■ AIM OF THE EXERCISE
In the data below, show every line that contains the string "should", matching its case exactly.

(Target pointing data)

┏━━

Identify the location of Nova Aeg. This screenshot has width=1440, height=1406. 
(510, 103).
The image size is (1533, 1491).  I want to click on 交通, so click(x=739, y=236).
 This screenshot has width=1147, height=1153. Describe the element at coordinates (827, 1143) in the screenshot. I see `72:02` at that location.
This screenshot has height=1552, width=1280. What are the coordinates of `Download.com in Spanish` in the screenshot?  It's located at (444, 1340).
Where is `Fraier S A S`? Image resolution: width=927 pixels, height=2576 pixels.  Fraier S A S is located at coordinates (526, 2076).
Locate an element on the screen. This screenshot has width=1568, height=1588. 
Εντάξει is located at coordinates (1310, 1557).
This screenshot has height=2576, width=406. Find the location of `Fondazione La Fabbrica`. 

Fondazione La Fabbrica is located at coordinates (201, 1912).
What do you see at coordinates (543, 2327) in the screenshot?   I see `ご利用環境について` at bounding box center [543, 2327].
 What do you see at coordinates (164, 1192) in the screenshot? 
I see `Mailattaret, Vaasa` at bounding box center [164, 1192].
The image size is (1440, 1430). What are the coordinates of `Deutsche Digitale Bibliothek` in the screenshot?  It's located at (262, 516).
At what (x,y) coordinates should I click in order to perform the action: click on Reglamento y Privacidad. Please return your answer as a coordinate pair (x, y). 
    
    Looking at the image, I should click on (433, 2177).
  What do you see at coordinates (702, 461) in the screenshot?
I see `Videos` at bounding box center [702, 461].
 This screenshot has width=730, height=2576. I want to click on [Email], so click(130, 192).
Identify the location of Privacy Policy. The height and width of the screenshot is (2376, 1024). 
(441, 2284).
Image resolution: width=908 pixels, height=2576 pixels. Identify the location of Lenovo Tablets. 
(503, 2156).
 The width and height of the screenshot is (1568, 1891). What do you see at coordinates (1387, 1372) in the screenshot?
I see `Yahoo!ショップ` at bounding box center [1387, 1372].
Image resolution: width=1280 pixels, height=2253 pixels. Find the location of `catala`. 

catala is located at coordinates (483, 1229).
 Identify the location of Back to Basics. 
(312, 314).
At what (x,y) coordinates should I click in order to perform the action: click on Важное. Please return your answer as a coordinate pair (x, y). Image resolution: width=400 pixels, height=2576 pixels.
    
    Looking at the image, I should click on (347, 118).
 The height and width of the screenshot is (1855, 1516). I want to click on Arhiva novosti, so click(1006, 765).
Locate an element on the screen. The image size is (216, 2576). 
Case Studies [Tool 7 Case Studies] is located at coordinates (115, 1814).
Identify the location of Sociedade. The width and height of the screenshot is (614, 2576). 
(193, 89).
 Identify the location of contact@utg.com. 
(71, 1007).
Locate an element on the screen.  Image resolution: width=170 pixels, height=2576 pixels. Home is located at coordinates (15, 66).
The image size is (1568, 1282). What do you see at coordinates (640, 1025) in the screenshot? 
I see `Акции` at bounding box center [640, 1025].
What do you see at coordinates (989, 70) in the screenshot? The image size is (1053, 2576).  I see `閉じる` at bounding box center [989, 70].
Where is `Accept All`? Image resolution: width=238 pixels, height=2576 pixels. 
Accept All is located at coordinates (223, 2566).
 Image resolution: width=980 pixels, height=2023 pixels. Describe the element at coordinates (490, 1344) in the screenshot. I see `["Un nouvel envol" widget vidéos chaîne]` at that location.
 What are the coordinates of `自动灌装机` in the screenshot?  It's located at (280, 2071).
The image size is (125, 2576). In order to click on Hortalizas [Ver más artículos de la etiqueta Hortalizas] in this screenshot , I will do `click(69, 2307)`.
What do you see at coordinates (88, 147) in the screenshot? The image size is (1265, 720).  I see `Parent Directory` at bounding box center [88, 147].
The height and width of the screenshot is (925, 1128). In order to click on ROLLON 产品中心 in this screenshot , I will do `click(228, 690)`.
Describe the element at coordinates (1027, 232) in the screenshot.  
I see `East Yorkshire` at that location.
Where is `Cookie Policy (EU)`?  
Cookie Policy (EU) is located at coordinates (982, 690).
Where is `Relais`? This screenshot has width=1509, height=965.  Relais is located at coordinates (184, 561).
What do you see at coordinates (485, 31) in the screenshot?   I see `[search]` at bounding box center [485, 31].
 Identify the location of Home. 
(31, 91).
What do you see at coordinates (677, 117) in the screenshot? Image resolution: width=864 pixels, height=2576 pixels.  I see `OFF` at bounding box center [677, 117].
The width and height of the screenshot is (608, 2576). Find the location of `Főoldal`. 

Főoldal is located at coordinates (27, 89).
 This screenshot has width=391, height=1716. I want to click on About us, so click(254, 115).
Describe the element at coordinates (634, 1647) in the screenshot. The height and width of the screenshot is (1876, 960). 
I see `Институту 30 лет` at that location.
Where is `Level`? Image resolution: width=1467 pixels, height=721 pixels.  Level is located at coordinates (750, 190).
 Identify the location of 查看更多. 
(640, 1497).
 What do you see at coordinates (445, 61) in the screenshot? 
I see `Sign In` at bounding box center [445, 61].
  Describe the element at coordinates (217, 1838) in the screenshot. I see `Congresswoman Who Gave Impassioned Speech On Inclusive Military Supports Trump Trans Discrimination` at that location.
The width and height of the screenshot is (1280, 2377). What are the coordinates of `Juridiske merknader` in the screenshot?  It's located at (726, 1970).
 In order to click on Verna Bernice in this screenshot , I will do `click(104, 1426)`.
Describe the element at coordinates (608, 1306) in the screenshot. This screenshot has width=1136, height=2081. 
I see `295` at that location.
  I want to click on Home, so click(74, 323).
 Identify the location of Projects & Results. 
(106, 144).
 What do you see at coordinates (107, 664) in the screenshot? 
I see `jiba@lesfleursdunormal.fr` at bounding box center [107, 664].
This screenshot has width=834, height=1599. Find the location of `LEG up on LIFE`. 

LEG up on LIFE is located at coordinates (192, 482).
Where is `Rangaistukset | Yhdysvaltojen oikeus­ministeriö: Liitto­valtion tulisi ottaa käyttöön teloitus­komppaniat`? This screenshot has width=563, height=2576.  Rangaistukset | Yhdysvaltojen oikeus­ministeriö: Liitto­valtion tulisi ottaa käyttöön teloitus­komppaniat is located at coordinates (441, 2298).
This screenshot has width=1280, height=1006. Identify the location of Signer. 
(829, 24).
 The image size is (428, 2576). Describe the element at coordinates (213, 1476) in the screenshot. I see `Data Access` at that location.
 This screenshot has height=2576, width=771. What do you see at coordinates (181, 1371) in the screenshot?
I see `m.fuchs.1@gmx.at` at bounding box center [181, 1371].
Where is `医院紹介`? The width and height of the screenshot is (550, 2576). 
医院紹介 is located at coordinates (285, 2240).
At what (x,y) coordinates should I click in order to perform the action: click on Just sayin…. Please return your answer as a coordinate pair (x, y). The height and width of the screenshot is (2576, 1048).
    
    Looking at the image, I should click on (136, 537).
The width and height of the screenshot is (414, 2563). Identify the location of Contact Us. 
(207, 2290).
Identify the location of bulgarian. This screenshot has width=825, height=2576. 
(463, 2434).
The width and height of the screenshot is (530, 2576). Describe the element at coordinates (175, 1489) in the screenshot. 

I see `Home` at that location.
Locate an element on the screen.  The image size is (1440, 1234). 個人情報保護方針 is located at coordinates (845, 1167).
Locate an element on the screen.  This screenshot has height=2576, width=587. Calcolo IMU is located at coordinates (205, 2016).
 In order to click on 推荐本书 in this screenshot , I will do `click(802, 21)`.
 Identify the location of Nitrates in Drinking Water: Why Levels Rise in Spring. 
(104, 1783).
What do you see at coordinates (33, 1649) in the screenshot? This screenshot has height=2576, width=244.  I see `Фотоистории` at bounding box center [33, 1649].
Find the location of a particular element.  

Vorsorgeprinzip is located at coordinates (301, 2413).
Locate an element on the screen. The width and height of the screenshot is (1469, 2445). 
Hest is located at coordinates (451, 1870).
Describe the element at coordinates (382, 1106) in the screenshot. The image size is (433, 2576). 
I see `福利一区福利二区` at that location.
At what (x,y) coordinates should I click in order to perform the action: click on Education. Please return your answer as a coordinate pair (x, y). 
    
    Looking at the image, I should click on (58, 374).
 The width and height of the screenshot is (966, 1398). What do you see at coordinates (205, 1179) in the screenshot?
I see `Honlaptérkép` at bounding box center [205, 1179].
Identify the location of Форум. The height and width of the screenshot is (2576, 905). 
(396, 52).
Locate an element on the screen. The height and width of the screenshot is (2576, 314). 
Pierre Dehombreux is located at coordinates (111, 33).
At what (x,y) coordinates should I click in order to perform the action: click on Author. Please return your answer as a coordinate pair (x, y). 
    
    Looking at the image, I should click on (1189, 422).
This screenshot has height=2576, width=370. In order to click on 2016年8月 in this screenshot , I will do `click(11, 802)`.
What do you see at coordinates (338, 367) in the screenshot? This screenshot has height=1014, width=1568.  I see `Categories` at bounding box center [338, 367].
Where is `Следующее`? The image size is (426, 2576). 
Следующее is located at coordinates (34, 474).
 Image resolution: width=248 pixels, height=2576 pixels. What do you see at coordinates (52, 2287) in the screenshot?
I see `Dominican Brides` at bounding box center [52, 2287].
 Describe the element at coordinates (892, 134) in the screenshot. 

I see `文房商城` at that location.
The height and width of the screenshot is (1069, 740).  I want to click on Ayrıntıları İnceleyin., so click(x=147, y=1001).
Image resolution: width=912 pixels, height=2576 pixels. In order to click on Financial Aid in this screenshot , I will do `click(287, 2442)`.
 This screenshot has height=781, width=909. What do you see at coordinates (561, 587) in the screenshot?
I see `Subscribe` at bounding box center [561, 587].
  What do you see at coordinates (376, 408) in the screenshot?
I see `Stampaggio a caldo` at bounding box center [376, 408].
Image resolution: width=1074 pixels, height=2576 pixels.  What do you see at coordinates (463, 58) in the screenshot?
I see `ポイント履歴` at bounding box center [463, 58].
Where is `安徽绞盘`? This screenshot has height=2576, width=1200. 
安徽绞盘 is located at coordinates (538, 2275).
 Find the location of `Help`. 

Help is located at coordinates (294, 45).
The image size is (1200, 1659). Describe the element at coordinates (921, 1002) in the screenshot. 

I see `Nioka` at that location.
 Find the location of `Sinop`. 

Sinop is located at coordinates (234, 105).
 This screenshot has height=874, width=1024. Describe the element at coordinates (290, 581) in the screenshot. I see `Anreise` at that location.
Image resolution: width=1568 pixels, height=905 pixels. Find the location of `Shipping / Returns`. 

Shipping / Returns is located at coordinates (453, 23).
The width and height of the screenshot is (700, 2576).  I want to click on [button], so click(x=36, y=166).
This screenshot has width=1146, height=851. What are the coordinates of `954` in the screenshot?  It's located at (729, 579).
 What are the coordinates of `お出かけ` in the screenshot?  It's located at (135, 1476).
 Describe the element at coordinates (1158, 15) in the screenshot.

┗━━

■ THE OUTPUT
At what (x,y) coordinates should I click in order to perform the action: click on Reglamento y Privacidad. Please return your answer as a coordinate pair (x, y). 
    Looking at the image, I should click on (433, 2177).
At what (x,y) coordinates should I click in order to perform the action: click on Важное. Please return your answer as a coordinate pair (x, y). Image resolution: width=400 pixels, height=2576 pixels.
    Looking at the image, I should click on (347, 118).
At what (x,y) coordinates should I click in order to perform the action: click on Just sayin…. Please return your answer as a coordinate pair (x, y). The height and width of the screenshot is (2576, 1048).
    Looking at the image, I should click on (136, 537).
At what (x,y) coordinates should I click in order to perform the action: click on Education. Please return your answer as a coordinate pair (x, y). 
    Looking at the image, I should click on (58, 374).
At what (x,y) coordinates should I click in order to perform the action: click on Author. Please return your answer as a coordinate pair (x, y). 
    Looking at the image, I should click on (1189, 422).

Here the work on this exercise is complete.